Afinal de contas, quem praticou a injustiça de expulsar da Palestina os seus habitantes e gerou o histórico ressentimento que produziu o Hezbollah e o Hamas? Quem apoiou os Talibãs no Afeganistão e ainda hoje os financia? Quem arma os guerrilheiros da Al-Qaeda no norte de África e no Próximo Oriente? Quem compra o petróleo ao Exército Islâmico para que possa armar-se e recrutar guerrilheiros na Europa? Quem permite a livre circulação dos capitais provenientes dos negócios de droga e armas, e recusa encerrar os paraísos fiscais que os encobrem? Estas são algumas perguntas que, a serem respondidas com seriedade, nos remetem para a geopolítica dos interesses do capital, para regimes políticos despóticos e, vergonha nossa, para a venalidade e hipocrisia das elites da nossa UE e dos EUA.

Olhando mais para dentro de portas, quem é responsável por manter no desemprego milhões de jovens europeus, incluindo nos países mais desenvolvidos da UE? Quem é responsável pelas políticas económicas que, em nome da estabilidade dos preços e da confiança dos mercados financeiros, perpetuam o desemprego e a pobreza entre os imigrantes de segunda e terceira geração? Quem desmantelou os controles policiais nas fronteiras entre os Estados-membros da UE em nome do Mercado Único? Quem matou o desenvolvimento da África com a imposição do modelo neoliberal, suscitando o desespero das populações que hoje se entregam ao tráfico e à morte no Mediterrâneo?

Em ano de eleições no sul da Europa, importa que os partidos candidatos também expliquem a estratégia que defendem para o combate ao terrorismo. Esperemos que não se fiquem pelo enunciado de medidas de cooperação policial, fazendo de conta que estão a falar a sério. A tragédia de Paris exige uma mudança política global, na ordem interna e na ordem externa.

(O meu artigo no jornal i)

quinta-feira, 8 de janeiro de 2015

Direitos Humanos à la carte e o trabalho de mil câmaras de filmar

Quando vejo o unanimismo nos órgãos de comunicação social a condenar a brutalidade do que se passou em Paris, só me lembro de cenas como esta: Margaret Thatcher sobre a greve da fome de Bobby Sands, militante do IRA, em luta pela remoção do Special Category Status.

A linha divisória deve ser sempre a vida humana.

Mas fica este alerta para leituras simplistas, que cavalgam a defesa dos direitos absolutos da Humanidade à 2F e 3F, para logo se esquecerem deles no resto da semana, sobretudo quando são violados em seres humanos tão distantes de nós, como no Médio Oriente, palco vital para entender tanta da violência que, cada vez mais, se sente no nosso "quintal".

■ **BLOCO DE DADOS**:
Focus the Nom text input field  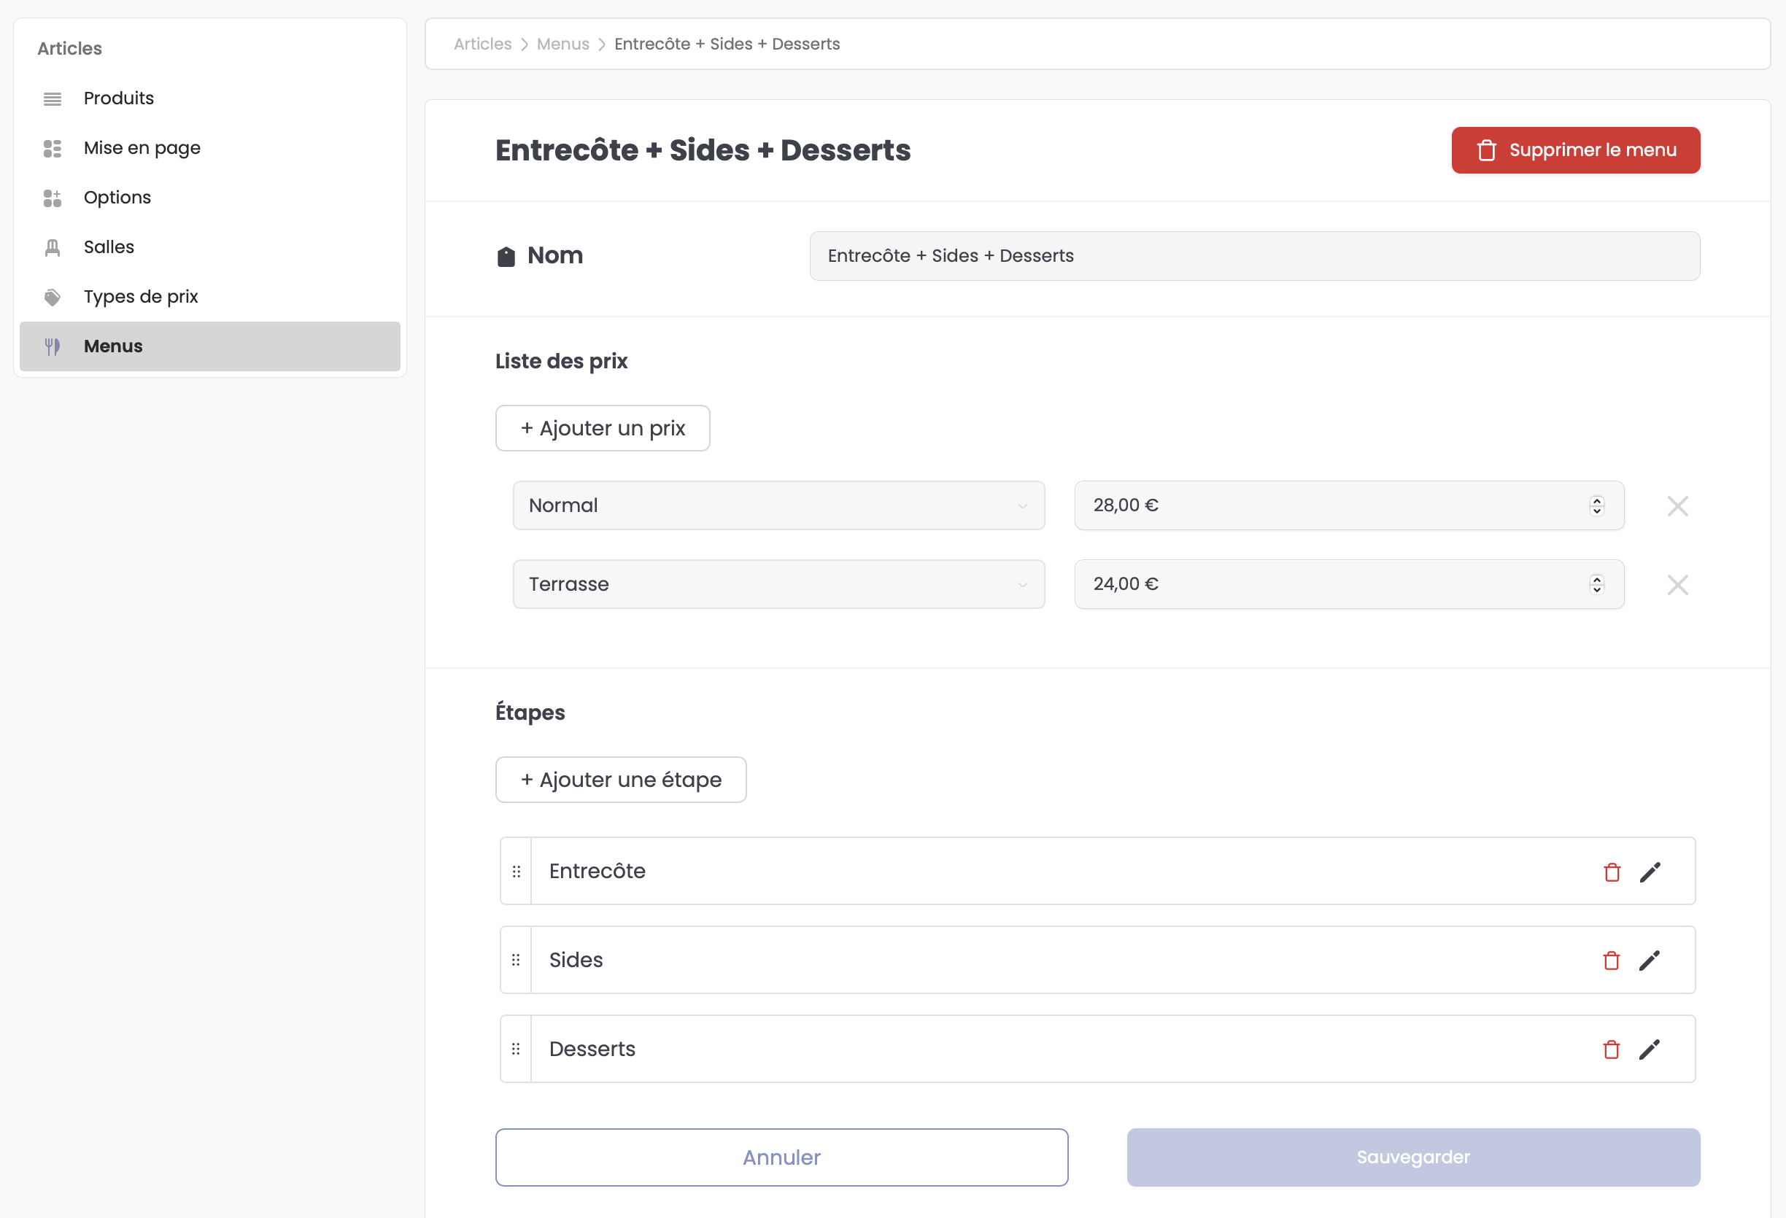tap(1253, 256)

■ **O QUE FAZER**:
1 – Segundo o excerto, o que deve ser sempre a linha divisória?
2 – Resuma o excerto em duas frases.
3 – Prossiga o excerto sobre direitos humanos e a violência no Médio Oriente a partir da última frase.

■ **RESPOSTAS DADAS**:
1 – A vida humana.

2 – O excerto faz uma série de perguntas que, respondidas com seriedade, remetem para os interesses do capital, para regimes despóticos e para a hipocrisia das elites da UE e dos EUA. Pede ainda que os partidos em eleições no sul da Europa expliquem a sua estratégia contra o terrorismo, porque a tragédia de Paris exige uma mudança política global, e alerta contra quem defende os direitos humanos só em alguns dias e os esquece quando são violados em pessoas distantes, como no Médio Oriente.

3 –
Um alerta para quando as forças que hoje chamamos de terroristas podem, um dia, transformar-se em governo (vidé em Israel com Begin) ou mesmo em forças políticas eleitas como na Irlanda. E então estranhamos: "Como foi que isso aconteceu?"


Segundo um jornal Le Monde, um dos intervenientes no ataque ao jornal Charlie Hebdo em Paris radicalizou-se após a intervenção americana no Iraque: "As imagens da intervenção norte-americana e britânica, em Março de 2003, no Iraque, fascininava-os. 'Foi tudo o que viu na televisão, as torturas na prisão de Abu Ghraib, tudo isso, que o motivou', contou durante o processo de 2008, um dos próximos de Chérif Kouachi. Se, por um lado, eles se radicalizam em menos de um ano e procuram chegar ao Iraque, já no tribunal Chérif Kouachi e os seus camaradas aparecem como um grupo amador".

Após uma experiência na Síria, Chérif Kouachi é detido em Paris em 2005.

No ano e meio que passou em prisão, de Janeiro de 2005 a Outubro de 2006, no estabelecimento prisional de Fleury-Mérogis (Essone), Chérif Kouachi conheceu aquele que se tornaria o seu novo mentor: Djamel Behgal. Este homem, que se fez chamar Abu Hamza, cumpre o pena de dez anos de prisão por um projecto de atentado organizado, em 2001, à embaixada dos Estados Unidos em Paris. (...) Encarcerado de novo em Maio de 2010, com base em suspeitas, Chérif Kouachi foi libertado a 11 de Outubro do mesmo ano", ou seja, cinco meses de prisão sem acusação. Ele seria liberado de todas as suspeitas a 26 de julho de 2013.

O artigo continua, numa impressionante recolha de informação, dir-se-ia mesmo um dossier policial, com fotos da cadeia e com transcrições de escutas inclusivé.

E outra nota:

No outro dia, fui ver o Água Prateada, de Wiam Bedirxan e Ossama Mohammed. Uma coisa que me assaltou foi o facto de as imagens relacionadas com seres humanos a ser baleados, maltratados, mortos enfim, não serem inesperadas, nem nos esmurrarem já o estômago. Já vimos cenas iguais, retratadas tantas e tantas vezes em séries televisivas no aconchego do lar - combates, mortes à bala, à faca, por estrangulamento, torturas diversas, por afogamento, com choques eléctricos, química, tudo remedeado com bombas amigas que se sobrepõem no final às bombas inimigas. É sintomático que as pessoas que primeiro se deram conta do assalto ao Charlie Heddo pensassem que se tratava da rodagem de um filme. A realidade ultrapassa a ficção, mas por que será que ficcionamos a realidade até ela nos bater com toda a força?

De tal maneira que as imagens que mais nos tocam no filme Água Prateada são as dos animais estropiados e mutilados na guerra, nos cercos das cidades, nas cidades desfeitas pelos combates e bombardeamentos, enfim, as imagens que nunca foram trazidas para os pequenos écrans lá de casa.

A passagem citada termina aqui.